The lines to copy run from the one containing "The height and width of the screenshot is (857, 958)." to the very end of the records; give them exactly, and only them, without pictures.

Saved entries
▼▼▼

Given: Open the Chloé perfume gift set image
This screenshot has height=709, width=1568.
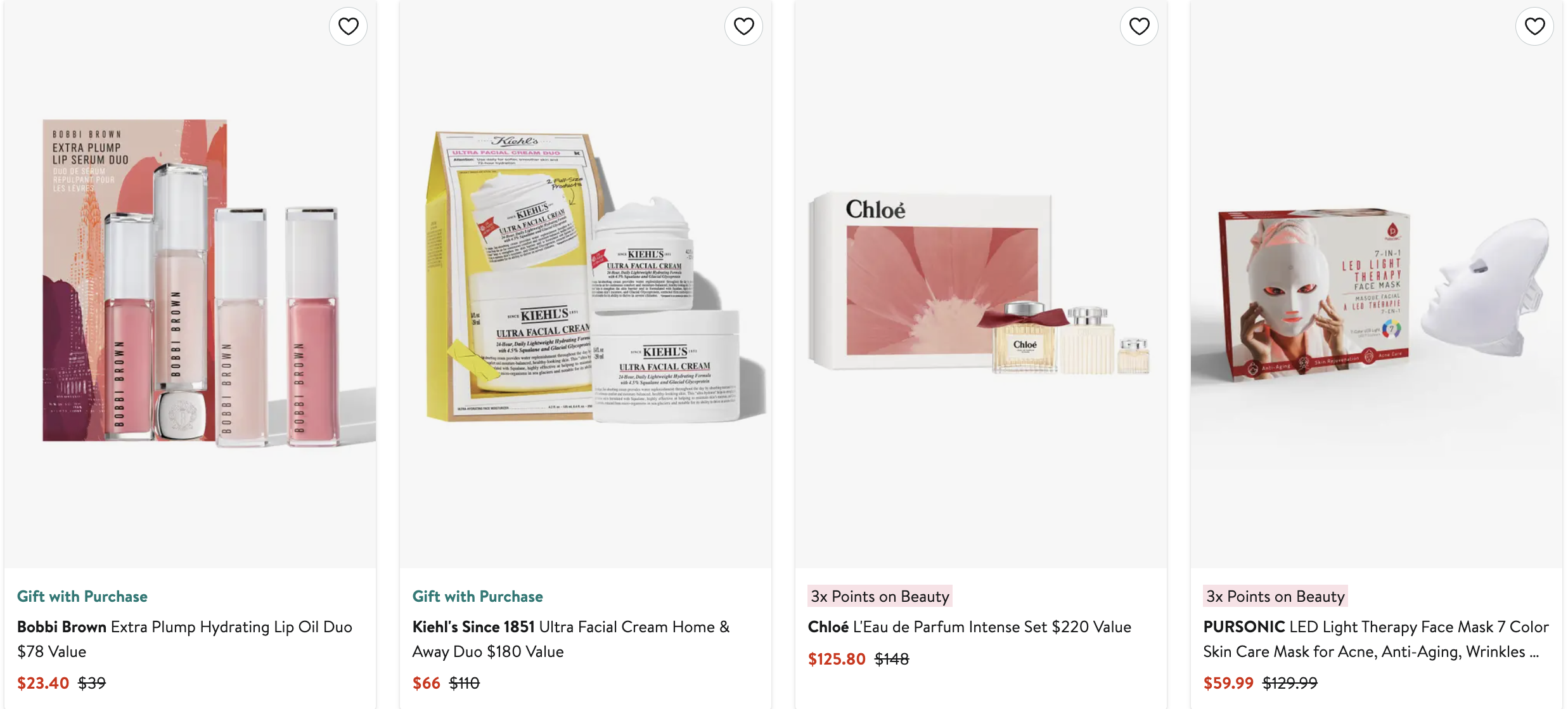Looking at the screenshot, I should pos(981,282).
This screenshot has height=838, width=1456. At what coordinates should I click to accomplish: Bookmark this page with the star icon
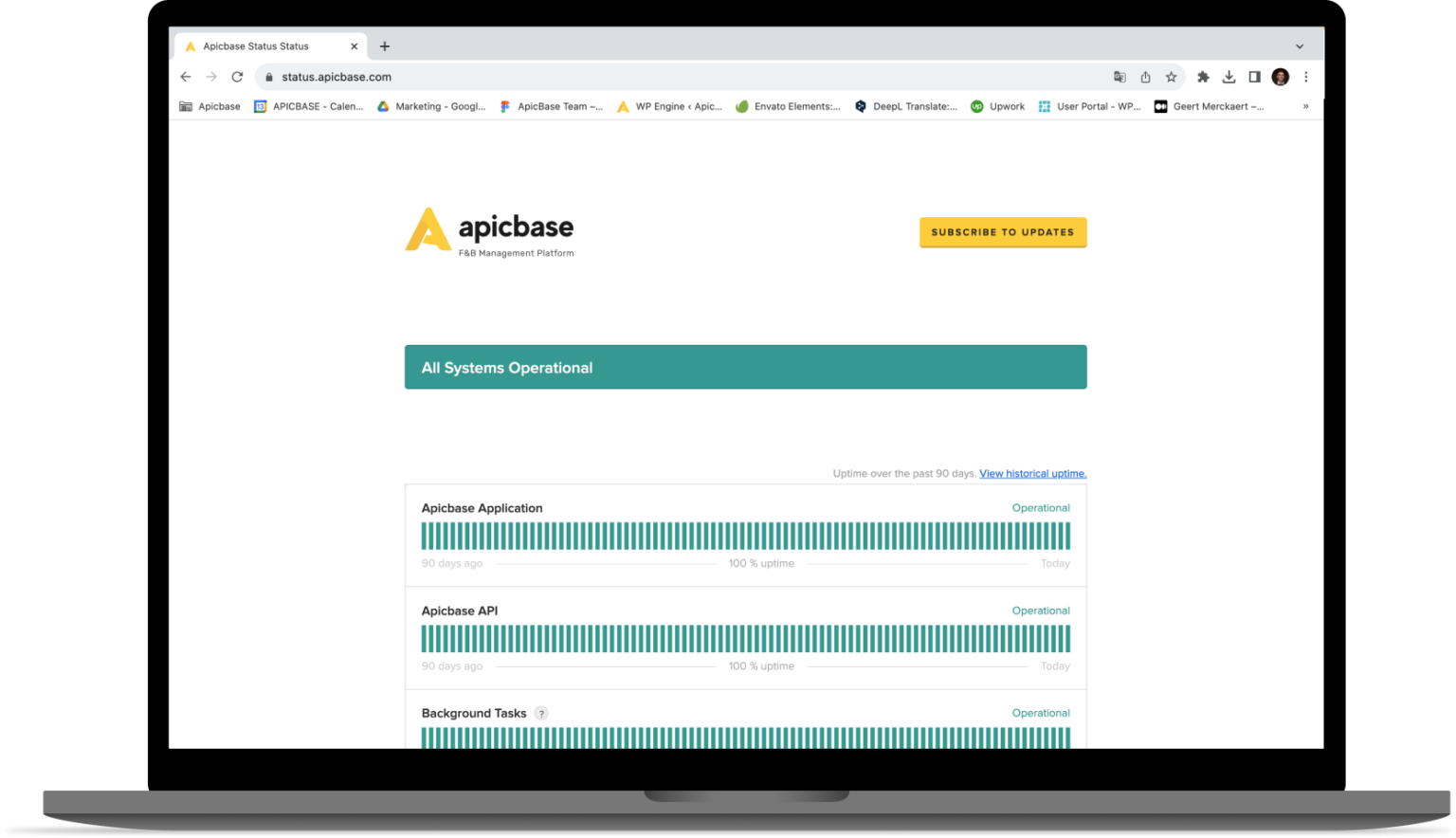pos(1171,77)
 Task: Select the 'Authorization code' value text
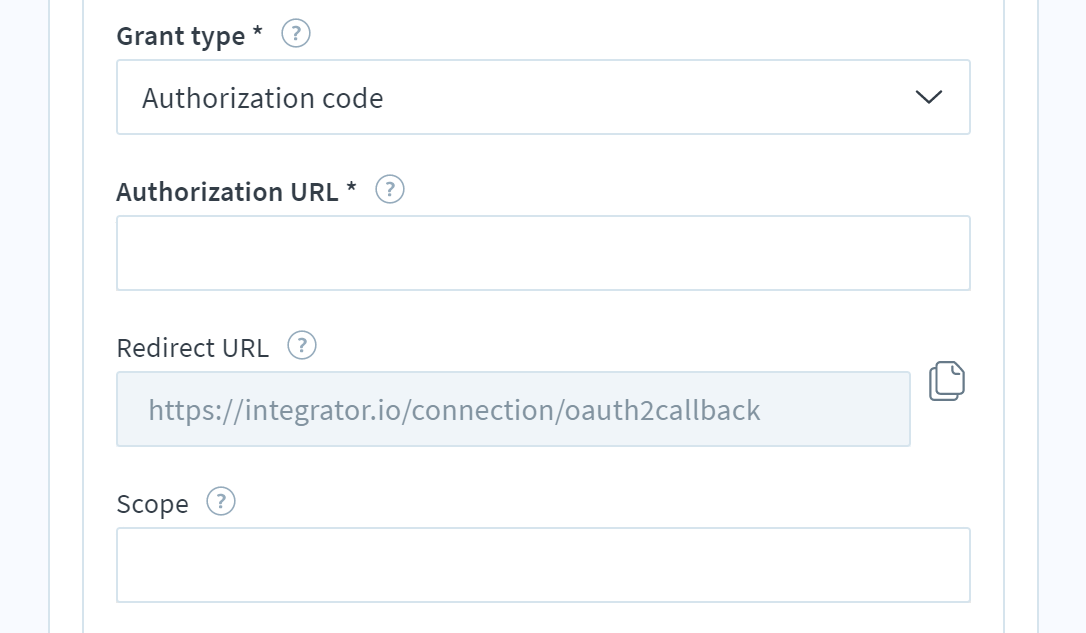tap(262, 98)
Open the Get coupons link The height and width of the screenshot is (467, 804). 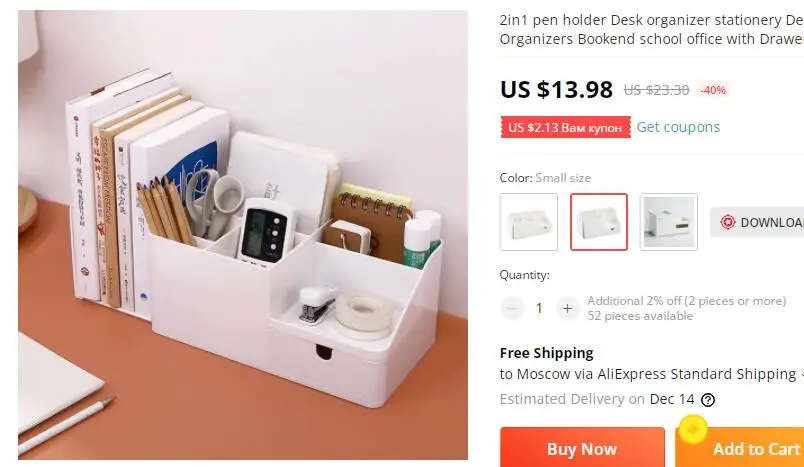tap(678, 127)
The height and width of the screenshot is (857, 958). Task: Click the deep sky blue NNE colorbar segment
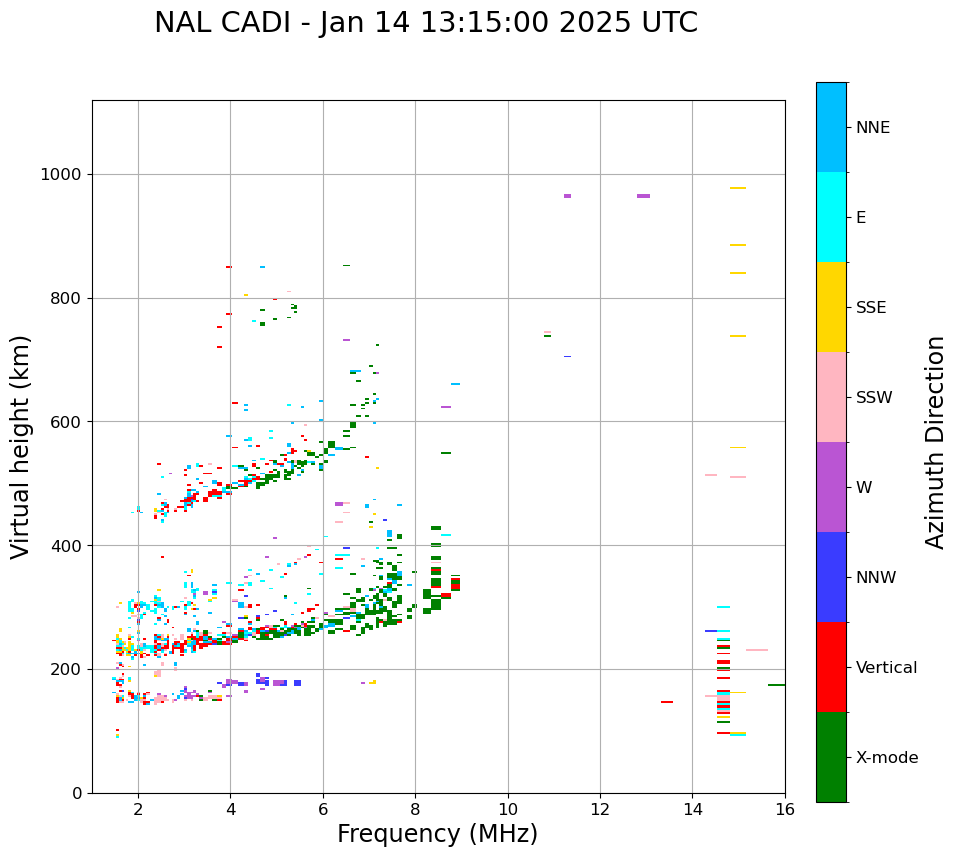(x=831, y=127)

▲▲▲

• [Answer box]:
The height and width of the screenshot is (857, 958). Task: Click the deep sky blue NNE colorbar segment
(x=831, y=127)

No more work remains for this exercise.